Putting The “Rank” in “Rank And File”

There are plenty of folks who still strongly support unions. There are those who say they still serve a valued purpose in today’s world, that they still offer much to workers, employers, and society as a whole.

On the other hand, there are unions like the Service Employees International Union, which seems hell-bent on proving all the anti-union folks 100% right.

The SEIU represents over two million workers in the United States and Canada, mainly in the health care, public services (government workers), and property services (janitors and the like).

Well, the SEIU is under investigation for some rather interesting financial shenanigans. It seems that they haven’t been looking out for its own people as well as it should — they manage the pension funds for both its members and its employees. The members’ pension fund is only about 75% funded, while SEIU employees’ pensions are only about 91% funded.

In contrast, the separate pension that covers SEIU officers is funded to a healthy 103%.

I dunno what the reason for the shortcomings and disparity are, but I don’t think it’s lack of money. The SEIU has pledged over $85 million for Democrats this election year. And they are, far and away, the biggest player among the 527 groups, having raised and spent over $18 million so far on this election.

And just how have they raised this money? Well, one of the more innovative techniques was their recent amendment to their constitution, which demanded that each and every local pony up $6.00 per member for the SEIU’s Political Action Committee. And any local that didn’t come up with that much in “voluntary donations” would be assessed a penalty out of general union funds — the penalty being equal to the shortcoming plus 50%.

As noted above, that SEIU has over 2 million members.

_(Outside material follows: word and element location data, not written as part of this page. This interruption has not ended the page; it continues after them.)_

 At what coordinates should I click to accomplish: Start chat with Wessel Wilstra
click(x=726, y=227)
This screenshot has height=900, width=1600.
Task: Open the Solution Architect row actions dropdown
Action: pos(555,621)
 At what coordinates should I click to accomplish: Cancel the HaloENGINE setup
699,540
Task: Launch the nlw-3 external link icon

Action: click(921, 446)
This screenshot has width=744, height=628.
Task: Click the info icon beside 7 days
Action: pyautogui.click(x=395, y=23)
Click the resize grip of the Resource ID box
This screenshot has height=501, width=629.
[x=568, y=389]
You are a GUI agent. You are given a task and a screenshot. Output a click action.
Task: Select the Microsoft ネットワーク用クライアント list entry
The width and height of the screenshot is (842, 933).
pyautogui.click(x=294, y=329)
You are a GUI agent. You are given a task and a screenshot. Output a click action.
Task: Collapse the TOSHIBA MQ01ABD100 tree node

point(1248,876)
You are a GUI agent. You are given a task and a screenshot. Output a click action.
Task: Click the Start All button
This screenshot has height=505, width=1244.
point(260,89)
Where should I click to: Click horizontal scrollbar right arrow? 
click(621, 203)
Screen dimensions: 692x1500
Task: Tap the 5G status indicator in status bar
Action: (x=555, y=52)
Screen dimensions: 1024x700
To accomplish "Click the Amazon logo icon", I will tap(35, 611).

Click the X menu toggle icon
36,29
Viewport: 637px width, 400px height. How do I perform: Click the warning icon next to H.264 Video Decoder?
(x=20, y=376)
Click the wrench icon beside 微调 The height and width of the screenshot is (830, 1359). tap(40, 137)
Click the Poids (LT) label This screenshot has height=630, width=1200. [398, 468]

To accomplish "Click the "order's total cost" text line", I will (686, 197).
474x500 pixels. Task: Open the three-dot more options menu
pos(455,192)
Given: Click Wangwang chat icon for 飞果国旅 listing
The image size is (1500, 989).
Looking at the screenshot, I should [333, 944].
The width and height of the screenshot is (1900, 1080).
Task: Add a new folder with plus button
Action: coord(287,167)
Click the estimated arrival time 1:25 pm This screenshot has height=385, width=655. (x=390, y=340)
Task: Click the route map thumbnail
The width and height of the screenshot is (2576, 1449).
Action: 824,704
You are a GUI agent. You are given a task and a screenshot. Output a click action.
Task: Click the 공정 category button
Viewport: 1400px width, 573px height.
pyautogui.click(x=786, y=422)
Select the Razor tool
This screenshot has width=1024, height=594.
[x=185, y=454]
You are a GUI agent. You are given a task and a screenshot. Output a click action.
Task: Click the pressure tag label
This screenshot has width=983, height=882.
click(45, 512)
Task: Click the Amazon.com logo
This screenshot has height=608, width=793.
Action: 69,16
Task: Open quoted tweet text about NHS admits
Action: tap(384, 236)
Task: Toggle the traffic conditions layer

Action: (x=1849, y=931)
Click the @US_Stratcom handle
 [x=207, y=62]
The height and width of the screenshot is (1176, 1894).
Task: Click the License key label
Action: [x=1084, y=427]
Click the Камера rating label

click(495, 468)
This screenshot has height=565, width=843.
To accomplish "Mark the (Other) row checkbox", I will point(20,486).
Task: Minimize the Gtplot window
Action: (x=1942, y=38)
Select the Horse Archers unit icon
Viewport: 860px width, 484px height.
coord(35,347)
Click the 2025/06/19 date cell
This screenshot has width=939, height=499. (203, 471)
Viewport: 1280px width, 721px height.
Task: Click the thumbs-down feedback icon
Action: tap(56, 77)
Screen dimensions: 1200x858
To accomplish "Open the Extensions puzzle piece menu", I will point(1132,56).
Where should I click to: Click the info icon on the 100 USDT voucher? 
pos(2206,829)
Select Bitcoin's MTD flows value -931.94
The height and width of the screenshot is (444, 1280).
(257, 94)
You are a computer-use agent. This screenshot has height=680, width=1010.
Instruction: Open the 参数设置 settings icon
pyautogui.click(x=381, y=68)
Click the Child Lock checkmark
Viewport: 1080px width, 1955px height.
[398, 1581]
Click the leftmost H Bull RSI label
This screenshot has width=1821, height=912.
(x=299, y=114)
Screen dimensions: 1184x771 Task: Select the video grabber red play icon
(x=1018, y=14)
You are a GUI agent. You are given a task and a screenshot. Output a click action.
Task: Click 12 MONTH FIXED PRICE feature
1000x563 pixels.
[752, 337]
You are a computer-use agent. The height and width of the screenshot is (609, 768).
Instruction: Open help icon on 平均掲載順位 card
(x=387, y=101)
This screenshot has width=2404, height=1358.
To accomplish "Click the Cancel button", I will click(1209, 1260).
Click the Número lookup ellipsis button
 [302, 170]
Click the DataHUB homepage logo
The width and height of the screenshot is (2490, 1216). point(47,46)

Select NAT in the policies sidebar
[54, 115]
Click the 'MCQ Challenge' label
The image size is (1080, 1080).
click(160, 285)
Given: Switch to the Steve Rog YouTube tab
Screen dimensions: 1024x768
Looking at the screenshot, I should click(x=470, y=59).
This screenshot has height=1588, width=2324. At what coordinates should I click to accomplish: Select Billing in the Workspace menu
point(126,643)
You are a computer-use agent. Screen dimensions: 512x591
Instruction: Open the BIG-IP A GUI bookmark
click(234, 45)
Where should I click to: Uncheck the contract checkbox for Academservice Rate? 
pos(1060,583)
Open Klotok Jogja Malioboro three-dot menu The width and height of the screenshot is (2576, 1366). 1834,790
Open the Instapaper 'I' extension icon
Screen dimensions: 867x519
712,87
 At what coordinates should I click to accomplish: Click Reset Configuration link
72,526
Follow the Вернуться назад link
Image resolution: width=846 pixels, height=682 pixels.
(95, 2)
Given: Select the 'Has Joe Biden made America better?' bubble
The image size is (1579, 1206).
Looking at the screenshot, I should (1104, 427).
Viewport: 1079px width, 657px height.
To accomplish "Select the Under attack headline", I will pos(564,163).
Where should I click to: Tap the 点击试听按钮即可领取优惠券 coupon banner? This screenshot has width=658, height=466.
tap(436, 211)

That means that their PAC can count on somewhere between $12 million and $18 million a year in funding, just from the money demanded from the SEIU membership. (OK, maybe not, as contributions from its Canadian membership might not be applied to American politics. But I don’t have a breakdown of US vs. Canadian membership, so I’m presuming here that all members have to pay to the US PAC.)

A clever notion, apart from one tiny little detail: under federal law, contributions to political action committees are supposed to be strictly voluntary. Indeed, quite a few corporations have gotten into trouble when they “urged” their employees to contribute to certain PACs — and rightly so.

Can you imagine the howls of protest of businesses started setting quotas for political contributions? Especially to one that the business itself directly controlled? Ralph Nader would be wetting himself in hysterical glee and faux outrage.

For decades, unions have lived under the stigma of being seen as bullying, thuggish, corrupt, venal, and self-serving. They’ve put a lot of time and effort into ridding themselves of that image. Then along comes the SEIU, which appears bound and determined to prove each and every one of those stereotypes absolutely correct.

And make no mistake about it — this is not some aberration, some rogue outfit. “The Service Employees International Union is the largest and fastest growing union in North America,” according to their own web site.

They seem to think that they’re too big to be bothered by such petty concerns as laws — laws regarding pension funds, laws regarding political action committees.

The US Justice Department is, thankfully, taking a look at this organization and its practices.

It can’t happen soon enough, and to a more deserving group of thugs.